No son preguntas que admitan respuestas fáciles. El triunfalismo que hoy vive el país a raíz de los triunfos militares, salida que durante este gobierno se ha impuesto con demostrada eficiencia, no puede llevarnos a reclamar una negociación con las Farc sin antes plantear cuáles serán las condiciones.
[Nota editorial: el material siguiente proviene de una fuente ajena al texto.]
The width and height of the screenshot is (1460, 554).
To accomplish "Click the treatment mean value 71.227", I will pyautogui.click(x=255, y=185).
De ello depende el cierre definitivo de la violencia armada que vive el país.

En el actual panorama nacional e internacional, la correlación de fuerzas es adversa a las Farc, lo que no le permite plantear una negociación reivindicativa, de ello debe ser consciente el Secretariado: sus históricos reclamos agrarios, sus planteamientos sobre la estructura política y su participación en ella, sus concepciones económicas, sus pretensiones de alcanzar estatus político, el intercambio humanitario y todos aquellos objetivos que se han trazado en 44 años de lucha armada, están lejos de ser atendidos por una sociedad que se cansó de sus acciones bélicas.
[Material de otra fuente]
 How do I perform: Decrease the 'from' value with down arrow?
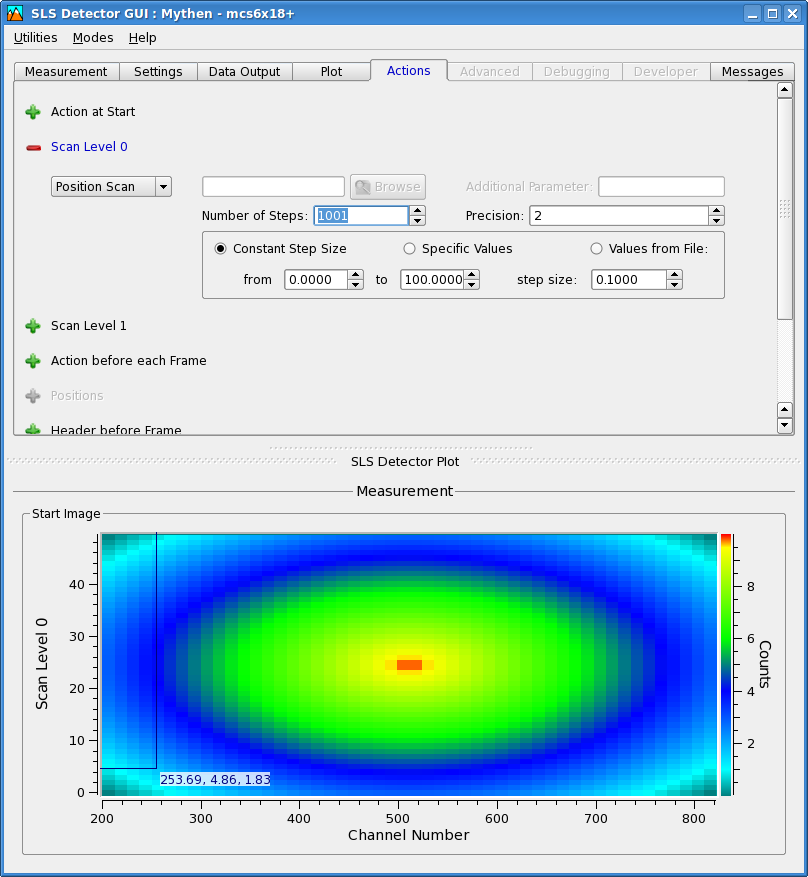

El conflicto armado colombiano ha llegado a un punto de no retorno: o se intensifica la acción militar para acabar por esta vía a las Farc y someterlas a rendición, ofreciéndoles garantías procesales justas; o se comienza a diseñar un proceso de salida política negociada que derive en un proceso de dejación de armas y reinserción a través del cual sean liberados los prisioneros de guerra y los rehenes en sus manos, se desmonte la estructura guerrillera y se logre la pacificación del país.
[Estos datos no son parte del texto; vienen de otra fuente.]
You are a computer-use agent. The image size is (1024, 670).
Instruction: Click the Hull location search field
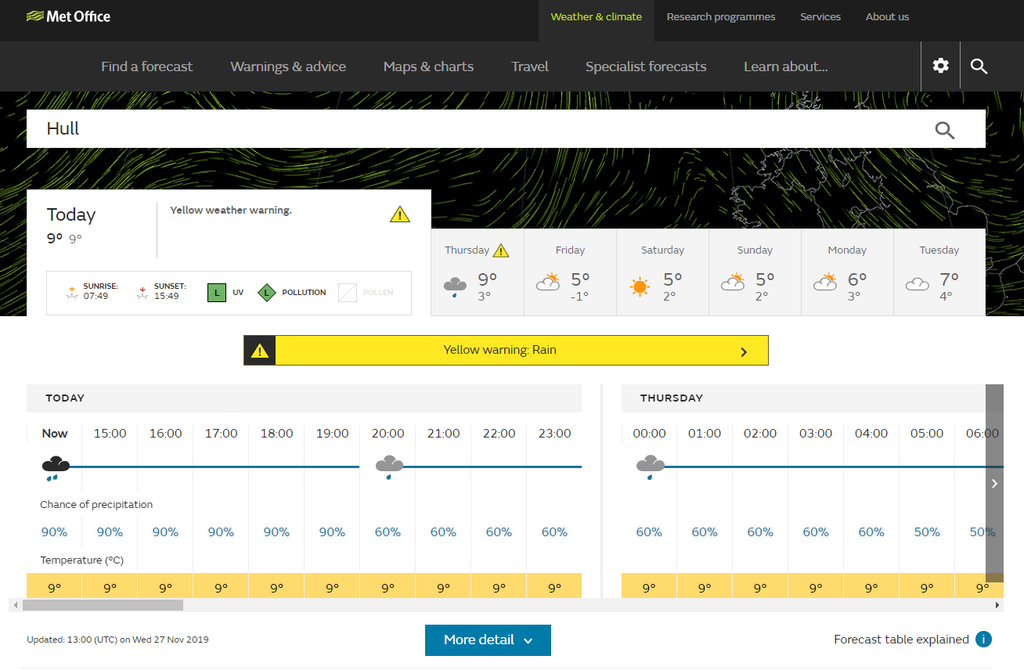click(480, 129)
Es necesario que las Farc comprendan que la vía de la negociación política es un camino digno para su historia, su terquedad no puede seguir ocasionando más muertes entre la población civil ni más secuestros ni más acciones contra la infraestructura productiva del país. Tal como está su situación, es más decoroso un acuerdo hoy que una derrota militar mañana.

No obstante, ni las victorias en el campo militar y en el terreno político, ni un acuerdo de paz pueden llevarnos a olvidar que las condiciones objetivas que llevaron a unos hombres a constituirse como insurgentes todavía están vigentes: pobreza, exclusión social, marginalidad, atraso económico, corrupción, narcotráfico y concentración de la propiedad agraria, entre otras.

No sería admisible que se diga ahora que esas condiciones que atentan contra el pueblo colombiano son derivadas del conflicto armado. Son, más bien, aspectos de un sistema que tiene que modificarse si se quiere avanzar en sociedades más justas que eviten el reclamo por la vía armada. Las condiciones para una paz duradera deben ser integrales.